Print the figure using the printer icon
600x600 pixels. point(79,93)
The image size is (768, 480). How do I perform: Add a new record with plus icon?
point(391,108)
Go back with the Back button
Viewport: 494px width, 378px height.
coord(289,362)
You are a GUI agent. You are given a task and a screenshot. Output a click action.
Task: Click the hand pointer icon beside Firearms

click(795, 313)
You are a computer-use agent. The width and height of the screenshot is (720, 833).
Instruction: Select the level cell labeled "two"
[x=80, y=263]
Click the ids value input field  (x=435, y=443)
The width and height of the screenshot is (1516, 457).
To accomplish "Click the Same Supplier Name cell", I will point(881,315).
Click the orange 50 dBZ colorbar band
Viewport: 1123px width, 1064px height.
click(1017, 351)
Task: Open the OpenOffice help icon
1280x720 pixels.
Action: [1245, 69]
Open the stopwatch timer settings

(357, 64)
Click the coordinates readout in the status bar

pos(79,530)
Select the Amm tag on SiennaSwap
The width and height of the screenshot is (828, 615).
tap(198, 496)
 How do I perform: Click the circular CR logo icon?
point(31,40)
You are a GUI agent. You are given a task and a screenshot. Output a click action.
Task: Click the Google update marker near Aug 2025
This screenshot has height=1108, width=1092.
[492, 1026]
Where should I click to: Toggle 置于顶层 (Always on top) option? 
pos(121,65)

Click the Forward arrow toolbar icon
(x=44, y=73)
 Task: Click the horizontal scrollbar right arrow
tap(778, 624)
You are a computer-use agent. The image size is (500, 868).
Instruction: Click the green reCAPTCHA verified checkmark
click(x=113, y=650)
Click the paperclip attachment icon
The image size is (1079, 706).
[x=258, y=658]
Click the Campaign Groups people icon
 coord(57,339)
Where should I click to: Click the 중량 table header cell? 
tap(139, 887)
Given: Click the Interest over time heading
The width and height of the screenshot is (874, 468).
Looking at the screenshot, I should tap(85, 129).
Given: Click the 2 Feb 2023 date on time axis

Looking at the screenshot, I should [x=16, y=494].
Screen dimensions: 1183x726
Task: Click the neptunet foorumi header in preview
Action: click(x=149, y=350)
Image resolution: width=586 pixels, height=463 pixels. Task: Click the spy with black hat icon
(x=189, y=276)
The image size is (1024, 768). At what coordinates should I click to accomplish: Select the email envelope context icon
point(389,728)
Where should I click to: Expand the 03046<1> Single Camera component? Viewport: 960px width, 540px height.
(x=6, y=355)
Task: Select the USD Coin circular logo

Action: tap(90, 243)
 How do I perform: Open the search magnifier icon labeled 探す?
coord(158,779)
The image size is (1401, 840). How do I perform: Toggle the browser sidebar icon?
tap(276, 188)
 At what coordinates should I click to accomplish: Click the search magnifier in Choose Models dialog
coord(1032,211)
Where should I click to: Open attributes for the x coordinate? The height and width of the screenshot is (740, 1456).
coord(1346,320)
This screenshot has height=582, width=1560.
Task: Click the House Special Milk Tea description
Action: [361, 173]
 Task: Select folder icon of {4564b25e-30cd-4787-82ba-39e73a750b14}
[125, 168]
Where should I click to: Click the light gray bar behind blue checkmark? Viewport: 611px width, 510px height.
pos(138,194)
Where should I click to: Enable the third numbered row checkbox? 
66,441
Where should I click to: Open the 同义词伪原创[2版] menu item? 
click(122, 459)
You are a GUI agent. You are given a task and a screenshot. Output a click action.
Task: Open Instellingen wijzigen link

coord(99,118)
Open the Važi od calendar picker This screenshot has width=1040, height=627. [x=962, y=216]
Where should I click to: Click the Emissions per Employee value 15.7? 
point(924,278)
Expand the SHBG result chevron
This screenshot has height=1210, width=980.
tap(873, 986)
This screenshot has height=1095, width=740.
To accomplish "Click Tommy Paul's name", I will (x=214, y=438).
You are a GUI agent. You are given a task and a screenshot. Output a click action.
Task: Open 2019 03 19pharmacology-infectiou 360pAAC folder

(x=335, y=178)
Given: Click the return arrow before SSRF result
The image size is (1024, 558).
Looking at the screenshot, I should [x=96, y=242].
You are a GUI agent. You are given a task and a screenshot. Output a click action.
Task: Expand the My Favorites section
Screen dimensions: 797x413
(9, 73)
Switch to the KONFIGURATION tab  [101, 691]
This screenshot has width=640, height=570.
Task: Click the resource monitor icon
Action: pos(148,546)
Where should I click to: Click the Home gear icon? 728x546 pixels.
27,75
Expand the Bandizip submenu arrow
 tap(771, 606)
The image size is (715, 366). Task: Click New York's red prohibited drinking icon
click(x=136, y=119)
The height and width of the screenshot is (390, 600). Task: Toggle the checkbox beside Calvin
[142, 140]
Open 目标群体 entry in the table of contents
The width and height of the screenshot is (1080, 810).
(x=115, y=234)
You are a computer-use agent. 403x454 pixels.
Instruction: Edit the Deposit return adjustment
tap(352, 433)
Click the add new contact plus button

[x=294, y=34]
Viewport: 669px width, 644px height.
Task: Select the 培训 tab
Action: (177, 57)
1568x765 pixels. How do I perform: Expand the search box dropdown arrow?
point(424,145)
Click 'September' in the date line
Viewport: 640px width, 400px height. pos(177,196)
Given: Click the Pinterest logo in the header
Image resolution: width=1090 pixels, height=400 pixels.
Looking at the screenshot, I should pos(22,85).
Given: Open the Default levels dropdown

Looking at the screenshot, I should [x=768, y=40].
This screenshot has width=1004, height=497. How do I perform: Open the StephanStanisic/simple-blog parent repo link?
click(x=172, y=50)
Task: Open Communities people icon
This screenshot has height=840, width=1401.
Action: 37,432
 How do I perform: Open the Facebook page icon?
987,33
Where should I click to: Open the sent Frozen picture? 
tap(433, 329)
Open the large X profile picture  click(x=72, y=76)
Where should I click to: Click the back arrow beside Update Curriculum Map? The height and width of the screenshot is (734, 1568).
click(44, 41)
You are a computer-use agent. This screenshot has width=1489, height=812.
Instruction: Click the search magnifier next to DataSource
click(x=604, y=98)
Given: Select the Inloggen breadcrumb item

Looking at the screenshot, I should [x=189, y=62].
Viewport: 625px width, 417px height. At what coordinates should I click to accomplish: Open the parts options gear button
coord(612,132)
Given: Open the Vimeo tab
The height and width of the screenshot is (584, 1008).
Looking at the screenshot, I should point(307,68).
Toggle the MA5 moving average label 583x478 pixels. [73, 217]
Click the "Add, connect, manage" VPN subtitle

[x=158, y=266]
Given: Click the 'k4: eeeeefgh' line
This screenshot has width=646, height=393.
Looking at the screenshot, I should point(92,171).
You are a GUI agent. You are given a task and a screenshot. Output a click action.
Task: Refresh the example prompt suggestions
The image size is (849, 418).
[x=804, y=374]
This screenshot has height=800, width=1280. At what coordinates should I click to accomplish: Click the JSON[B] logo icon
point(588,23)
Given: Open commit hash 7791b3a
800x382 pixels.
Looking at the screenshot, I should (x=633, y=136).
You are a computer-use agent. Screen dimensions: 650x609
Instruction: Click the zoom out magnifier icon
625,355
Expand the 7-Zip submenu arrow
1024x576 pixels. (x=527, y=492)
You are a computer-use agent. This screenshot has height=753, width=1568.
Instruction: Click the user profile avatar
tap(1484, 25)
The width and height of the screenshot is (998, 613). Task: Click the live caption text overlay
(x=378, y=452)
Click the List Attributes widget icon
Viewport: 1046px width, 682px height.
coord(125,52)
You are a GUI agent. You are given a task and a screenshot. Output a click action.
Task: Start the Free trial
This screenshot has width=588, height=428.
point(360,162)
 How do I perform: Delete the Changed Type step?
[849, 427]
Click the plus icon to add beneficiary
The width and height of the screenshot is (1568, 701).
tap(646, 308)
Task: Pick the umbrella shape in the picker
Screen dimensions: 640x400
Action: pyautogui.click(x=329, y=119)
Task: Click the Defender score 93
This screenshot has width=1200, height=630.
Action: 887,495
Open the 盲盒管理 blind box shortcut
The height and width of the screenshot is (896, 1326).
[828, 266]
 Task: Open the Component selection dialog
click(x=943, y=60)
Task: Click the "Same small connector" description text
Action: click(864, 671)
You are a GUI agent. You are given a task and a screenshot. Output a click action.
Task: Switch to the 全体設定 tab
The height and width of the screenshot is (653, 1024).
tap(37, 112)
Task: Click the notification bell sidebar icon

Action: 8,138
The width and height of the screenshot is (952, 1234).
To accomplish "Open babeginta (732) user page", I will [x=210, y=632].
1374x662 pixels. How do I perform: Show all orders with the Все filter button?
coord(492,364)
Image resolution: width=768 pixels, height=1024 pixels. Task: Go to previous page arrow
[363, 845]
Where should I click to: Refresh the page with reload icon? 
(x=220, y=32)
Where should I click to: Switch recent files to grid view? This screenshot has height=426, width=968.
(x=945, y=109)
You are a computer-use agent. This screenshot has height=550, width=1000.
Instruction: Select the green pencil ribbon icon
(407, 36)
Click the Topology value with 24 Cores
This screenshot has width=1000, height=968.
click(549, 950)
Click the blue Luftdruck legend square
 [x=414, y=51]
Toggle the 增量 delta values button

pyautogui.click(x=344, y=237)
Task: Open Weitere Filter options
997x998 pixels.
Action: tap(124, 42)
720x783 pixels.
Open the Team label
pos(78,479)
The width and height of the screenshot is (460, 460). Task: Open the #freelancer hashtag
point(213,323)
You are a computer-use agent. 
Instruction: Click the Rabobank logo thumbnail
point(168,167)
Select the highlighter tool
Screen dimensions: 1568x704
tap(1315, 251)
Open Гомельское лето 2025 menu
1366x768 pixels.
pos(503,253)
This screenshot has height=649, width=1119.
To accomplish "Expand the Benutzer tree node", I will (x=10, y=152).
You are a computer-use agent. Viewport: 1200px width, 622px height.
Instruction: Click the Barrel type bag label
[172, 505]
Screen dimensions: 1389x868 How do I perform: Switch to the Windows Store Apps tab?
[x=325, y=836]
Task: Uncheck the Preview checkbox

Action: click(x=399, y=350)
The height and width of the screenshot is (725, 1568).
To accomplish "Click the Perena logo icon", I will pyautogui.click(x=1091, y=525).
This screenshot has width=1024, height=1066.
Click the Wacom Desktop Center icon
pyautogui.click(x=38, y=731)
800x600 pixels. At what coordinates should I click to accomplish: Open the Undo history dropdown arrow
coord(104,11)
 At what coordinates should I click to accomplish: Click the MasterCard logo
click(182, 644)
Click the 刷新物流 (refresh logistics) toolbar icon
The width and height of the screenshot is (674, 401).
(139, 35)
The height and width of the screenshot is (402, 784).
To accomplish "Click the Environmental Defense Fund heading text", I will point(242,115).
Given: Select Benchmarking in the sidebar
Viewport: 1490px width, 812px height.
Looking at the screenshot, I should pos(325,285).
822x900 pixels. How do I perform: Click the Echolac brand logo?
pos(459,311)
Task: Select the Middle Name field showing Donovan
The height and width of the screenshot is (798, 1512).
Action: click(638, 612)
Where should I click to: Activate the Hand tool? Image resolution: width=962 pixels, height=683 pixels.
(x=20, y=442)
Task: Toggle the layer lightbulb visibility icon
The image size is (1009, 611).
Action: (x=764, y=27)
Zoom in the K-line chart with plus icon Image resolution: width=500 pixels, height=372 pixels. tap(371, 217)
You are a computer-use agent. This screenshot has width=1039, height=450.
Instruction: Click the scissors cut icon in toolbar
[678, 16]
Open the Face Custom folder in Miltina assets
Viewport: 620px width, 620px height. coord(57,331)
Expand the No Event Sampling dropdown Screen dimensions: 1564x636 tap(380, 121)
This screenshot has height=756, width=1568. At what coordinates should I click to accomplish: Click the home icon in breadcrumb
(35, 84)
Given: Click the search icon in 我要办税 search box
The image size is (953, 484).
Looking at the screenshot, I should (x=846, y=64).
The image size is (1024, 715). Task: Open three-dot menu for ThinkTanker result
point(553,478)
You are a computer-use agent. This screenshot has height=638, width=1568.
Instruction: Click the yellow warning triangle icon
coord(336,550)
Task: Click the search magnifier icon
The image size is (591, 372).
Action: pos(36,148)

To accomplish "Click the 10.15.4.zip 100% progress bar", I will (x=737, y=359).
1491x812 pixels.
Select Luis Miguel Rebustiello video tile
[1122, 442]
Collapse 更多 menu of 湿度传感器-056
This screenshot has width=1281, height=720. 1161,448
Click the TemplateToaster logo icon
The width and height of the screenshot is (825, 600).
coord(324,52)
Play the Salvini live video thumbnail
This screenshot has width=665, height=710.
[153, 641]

=-=-=

Task to complete | The lines needed are the ones from the first line of the entries through the line that contains "Task: Open the OpenOffice help icon", given again without any change.

Your solution |
Print the figure using the printer icon
600x600 pixels. point(79,93)
The image size is (768, 480). How do I perform: Add a new record with plus icon?
point(391,108)
Go back with the Back button
Viewport: 494px width, 378px height.
coord(289,362)
You are a GUI agent. You are given a task and a screenshot. Output a click action.
Task: Click the hand pointer icon beside Firearms

click(795, 313)
You are a computer-use agent. The width and height of the screenshot is (720, 833).
Instruction: Select the level cell labeled "two"
[x=80, y=263]
Click the ids value input field  (x=435, y=443)
The width and height of the screenshot is (1516, 457).
To accomplish "Click the Same Supplier Name cell", I will point(881,315).
Click the orange 50 dBZ colorbar band
Viewport: 1123px width, 1064px height.
click(1017, 351)
Task: Open the OpenOffice help icon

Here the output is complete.